Situada en New Jersey –al igual que en la mentada Algo en común o en la célebre Clerks (1994), debut del carismático y también multitarea Kevin Smith–, la cinta que aquí nos ocupa nos presenta a un joven y atractivo macarrilla de los suburbios cuya vida gira en torno a unas pocas constantes que le proporcionan seguridad: su musculado cuerpo, su tuneado coche, su casa, su familia, la religión y los ligues de una noche que indefectiblemente consigue. Pero por encima de todo destaca su malsana obsesión por la masturbación, circunstancia que interferirá con la única relación de apariencia más seria que podría llegar a desarrollar.
Joseph Gordon-Levitt debuta en largo detrás de las cámaras –le preceden cuatro largometrajes de diverso pelaje–, con el aval que supone su carisma, su aura de personalidad interesante, y el hecho de haber participado en cintas tan sólidas y variadas como 500 días juntos, Origen, Looper o El caballero oscuro: La leyenda renace. La película se construye por entero alrededor de este vividor, patético y entrañable a partes iguales, atrapado sin darse cuenta en una espiral donde la deshumanización amenaza con arrastrarle a un pozo sin fondo. Algo hay en él, para quien los conozca, de esos personajes extremos y obsesos de las novelas de Chuck Palahniuk, de las cuales se han adaptado al cine hasta el momento El club de la lucha y Asfixia.

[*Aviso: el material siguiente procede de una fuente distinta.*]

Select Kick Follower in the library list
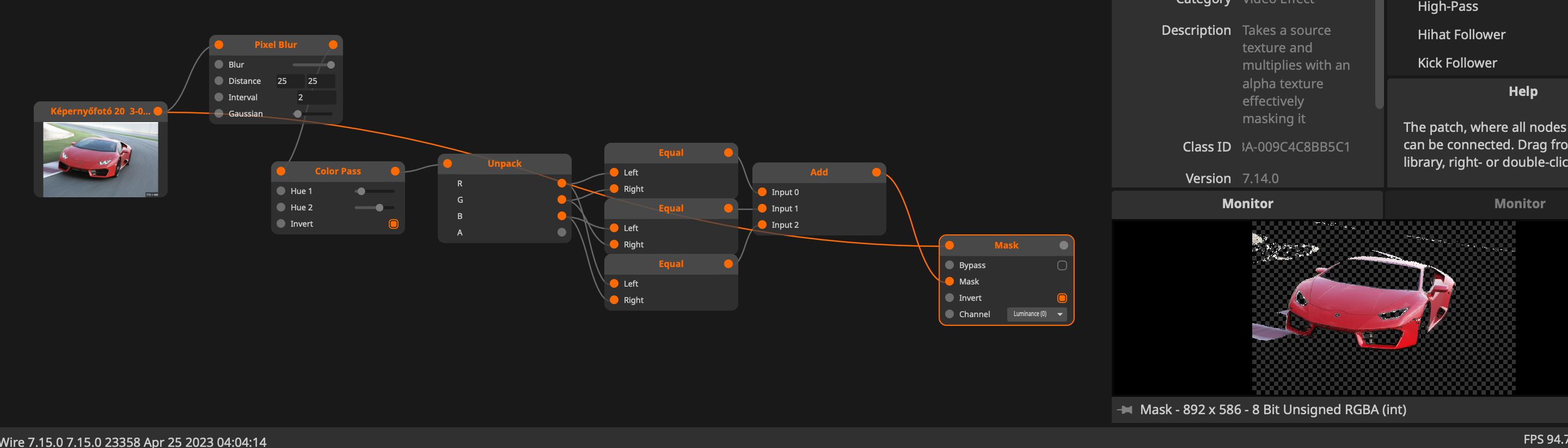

Pero Don Jon es, básicamente, una comedia. Está narrada –al menos en su arranque y en su zona intermedia– de un modo más que atractivo, no permitiendo que el espectador pierda el interés, y manteniéndolo atento a las andanzas del protagonista a base de imágenes chocantes, sonidos repetitivos que marcan el acelerado ritmo y que adelantan sucesos, así como estructuras y lugares comunes cotidianos que van guiándonos sin problemas a lo largo del argumento: las noches ligando en la discoteca, las escenas al volante de su coche, los momentos en el gimnasio, las visitas a la iglesia y al confesionario... Todo ello, en vez de saturar, nos lleva a seguir de forma fluida al personaje principal en su evolución, así como para echar algunas risas sanas de vez en cuando.

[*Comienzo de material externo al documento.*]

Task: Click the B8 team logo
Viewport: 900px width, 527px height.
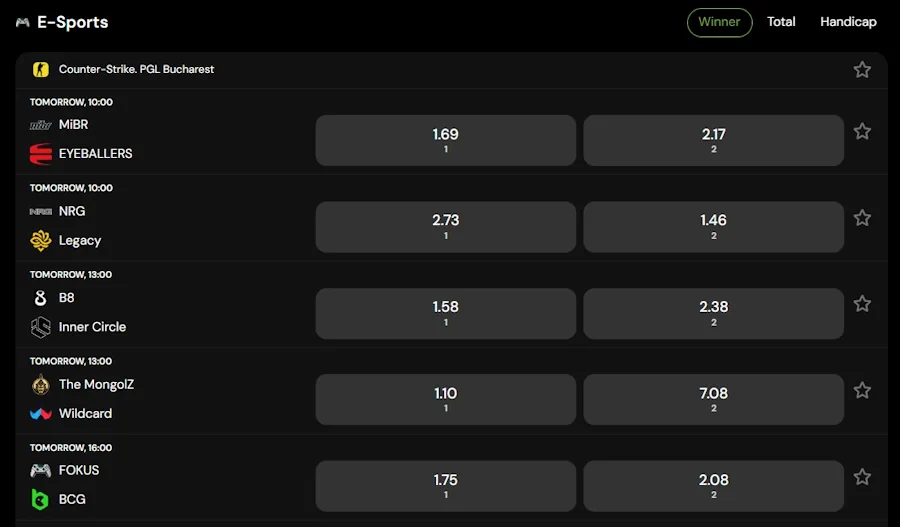Action: point(40,298)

Dentro de este aporte de frescura a la comedia romántica norteamericana actual caben destacar las interpretaciones en general, tanto de los padres del protagonista como de las dos féminas que contribuyen principalmente a la historia: por un lado una Scarlett Johansson que borda el papel de choni pija, y por otro la siempre magnética Julianne Moore, pese a que su personaje y todo el drama oculto que arrastra se nos antoje una especie de pegote para conducirnos hacia una moralina final innecesaria, que finalmente supone un mazazo para lo que habíamos presenciado hasta el momento, rompiendo el ritmo y dando pie a un descafeinado y decepcionante último tercio de la cinta.
De todos modos se agradece este soplo de aire fresco, que permite reflexiones de cierta consideración a la vez que retrata de forma certera a un sector de la población –a medio camino entre la caricatura y la humanización, entre la carcajada y la amargura– y que habla sin tapujos de sexo, porno y masturbación. Así pues, un estreno más que aceptable para Gordon-Levitt y este Don Juan moderno pasado por el filtro de Jersey Shore.